Starting Shape is yellow, saying, hey, use this as a general guideline. Again, Symmetry Plane, similar to before. Obstacle Geometry Offset means I can grow it larger. But then as I come here to Design Conditions, Structural Constraint is exactly the same. Structural Loading is basically the same. You've got Load Case Attributes and Point Mass as well. But these two are needed.
Then generative says, what are your objectives? What are you trying to do here? Minimize mass, maximize stiffness? And instead of giving you a report of what your safety factor is, it's asking you for the safety factor. And then it goes on to do I want to deal with Modal Frequency, Displacement, Buckling, and so on?
Then it wants to know how will you be manufacturing this? Is it unrestricted? Is it additive? Are you milling this? Are you doing 2.5-axis? Are you doing 3-axis? Are you doing 5-axis? What axes is your tool direction? And/or all of the above, what is some tool diameters that you need here as far as minimum tool diameter, tool shoulder length, head diameter, and so on. Are you doing 2-axis cutting? Are you doing Die Casting? Let me just dock this again. There we go.
Several of these tools didn't exist years ago. When this tool came out, it was only Unrestricted. But you can see that it's adding information as we go and as it learns. Then you want to assign materials. What materials am I adding? Now it defaults sometimes because I used the Additive Material Library last. But if I go to Nonlinear Material or the General Material, it's going to give you everything. And you just drag in the specifics that you need for this test.

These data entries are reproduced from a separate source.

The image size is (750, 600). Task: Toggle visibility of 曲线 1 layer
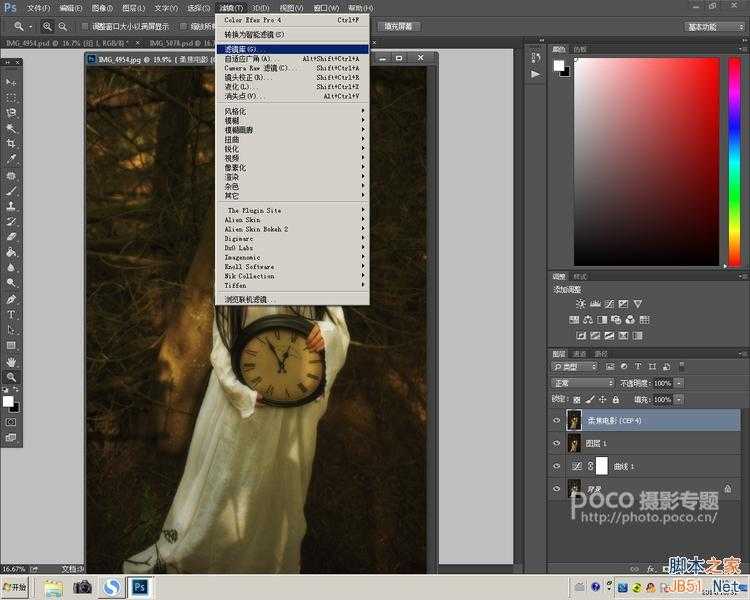tap(556, 466)
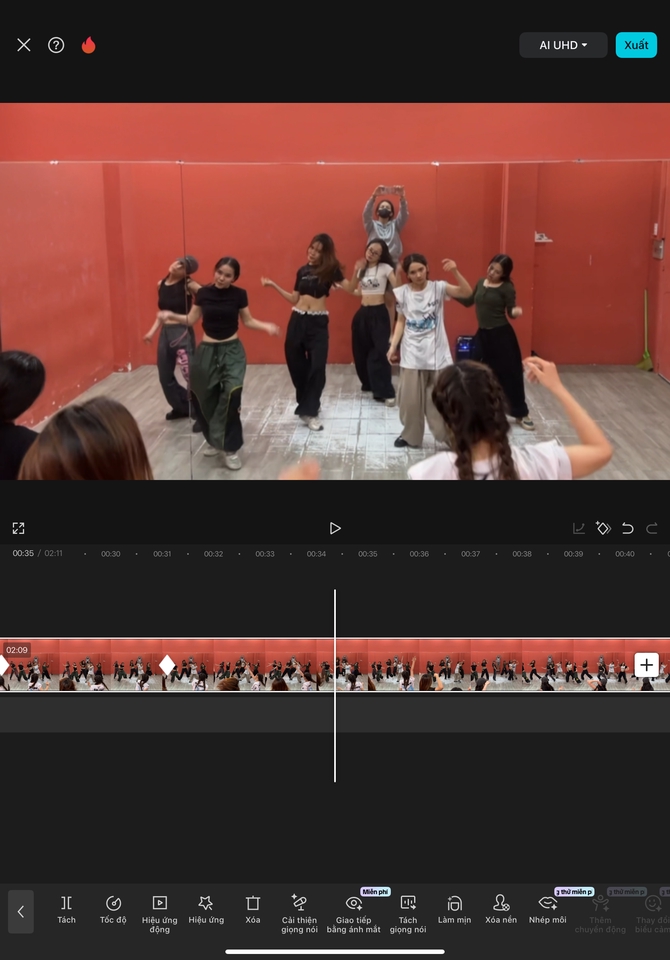The height and width of the screenshot is (960, 670).
Task: Open the Tốc độ speed tool
Action: (113, 909)
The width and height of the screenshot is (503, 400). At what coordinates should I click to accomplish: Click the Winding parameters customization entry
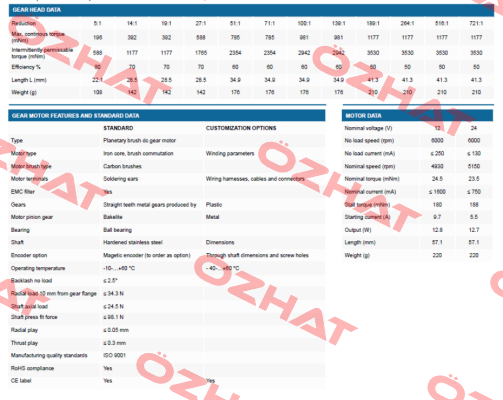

And obviously, as we mentioned before, my Pre-check says, whoa, you're not ready. I've got a red error here. And red errors are, we have problems, right? So I've got a Previewer, and then I can Generate. And what this will do, as it similar to shape optimization, it takes the combinations of every material you select and every manufacturing methodology and does tests for each one of them to optimize based on the geometry you're starting with and based on geometry where you can't go, and the load cases, and the structural constraints. And it gives you options upon options that you drive out to reality.
So I'm not going to go in any deeper than that. That's just a quick preview of that side of the coin. Well, thank you all for joining me on my class. I hope you were inspired to at least get the ball moving in Simulation. It's a quite powerful tool and a way to collaborate. Thank you all for joining me and have a good day.